The Japanese rightist

Friday, December 02, 2005

Harsh colonial rule with freedom of skiing? Japanese rule from 1910 to 1945



"The colonial rule Japan did in Korea was harsh and ruthless." That's a general understanding about the history for 35 years in Korea until the end of WWII. What I can observe now is that more and more Japanese patriots seem to have been whitewashing the history.

They pick a book that describes Korea before it was colonized by Japan:

It describes:
The capital of the Korea, constituted by 250,000 people, is full of rotten smell. Because of the tradition, most of them are prohibited to build two-story houses, and consequently they had to virtually live on the ground under small thatched roofs.
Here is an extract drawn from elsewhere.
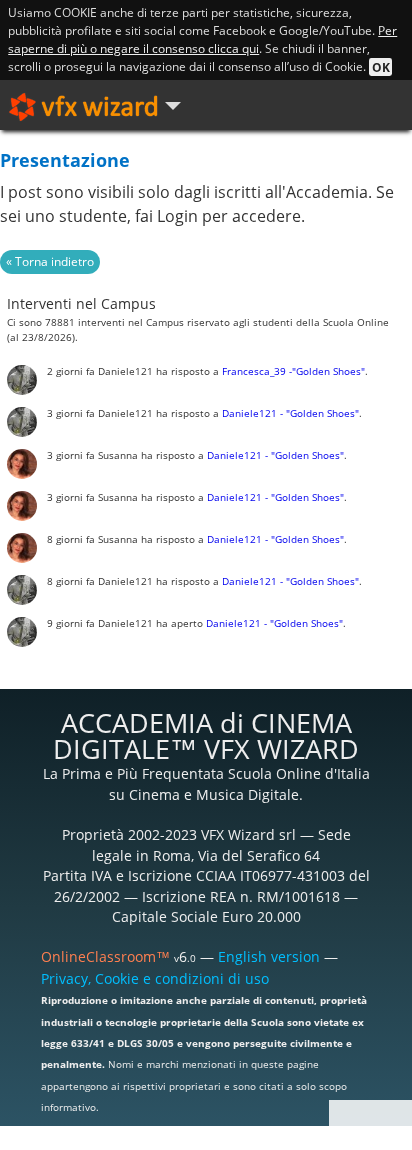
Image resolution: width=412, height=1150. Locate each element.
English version (269, 956)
The Japanese patriots seem to justify the history due to the fact that "the Korean people chose to lead an affluent life over keeping their pride as Korean."

The picture is what they call "the evidence of Korean wealth in Japanese rule". What you see is a ski resort in Kogendo, showing many Korean enjoying skiing (1934).
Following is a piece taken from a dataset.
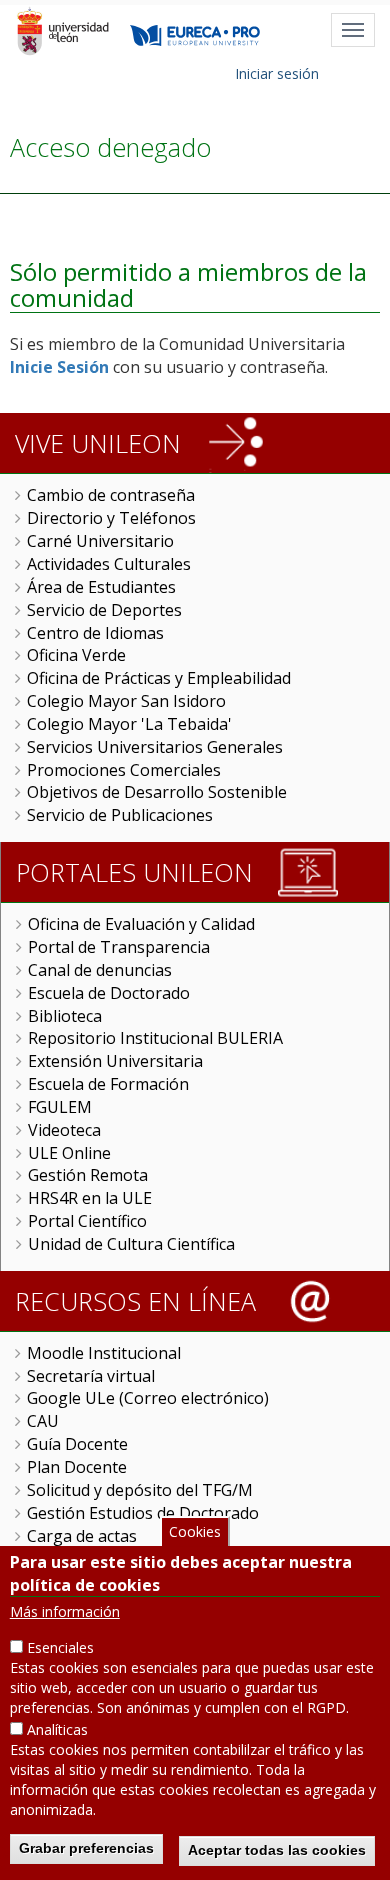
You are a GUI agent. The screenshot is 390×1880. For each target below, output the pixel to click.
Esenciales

Wmmm, is it real? I thought they were exploited by Japanese military to feed them.
Or were they really exploited and had a freedom of skiing?

Their other claims are as follows:
"The serious discrimination in Kim dynasty was completely abolished in Japanese rule. Therefore, those who were supressed considered Japan as a saver in contrast to ruling elites."

"The Korean alphabet (Hangeul) was despised in Kim dynasty while Chinese alphabet was preferred among upper-class people. Most of the official governmental documents were also written Chinese. In 1911, Japanese government firstly established a law to popularize the Korean alphabet to citizens. The textbook of Korean was introduced in elementary schools. The aim of Japan was to discerp Korea from China, but the identity of Korea had been cultivated by the education by Japanese."

I found the dispute very fresh, and I'm going to focus on finding the true history of Korea by Japanese rule to see if they are really attempting whitewashing their history.


1 Comments:

At 1/23/2006 06:36:00 PM , Anonymous Anonymous said...

There is BBS about which South Koreans and Japanese people can argue by machine translation mutually.
At the history corner of the BBS, South Koreans cannot refute Japanese people.
Japanese people are surprised that a South Korean historian cannot understand old reference correctly.
A South Korean historian who cannot read Chinese writing rather than a Japanese student should not be accepted to be scholars.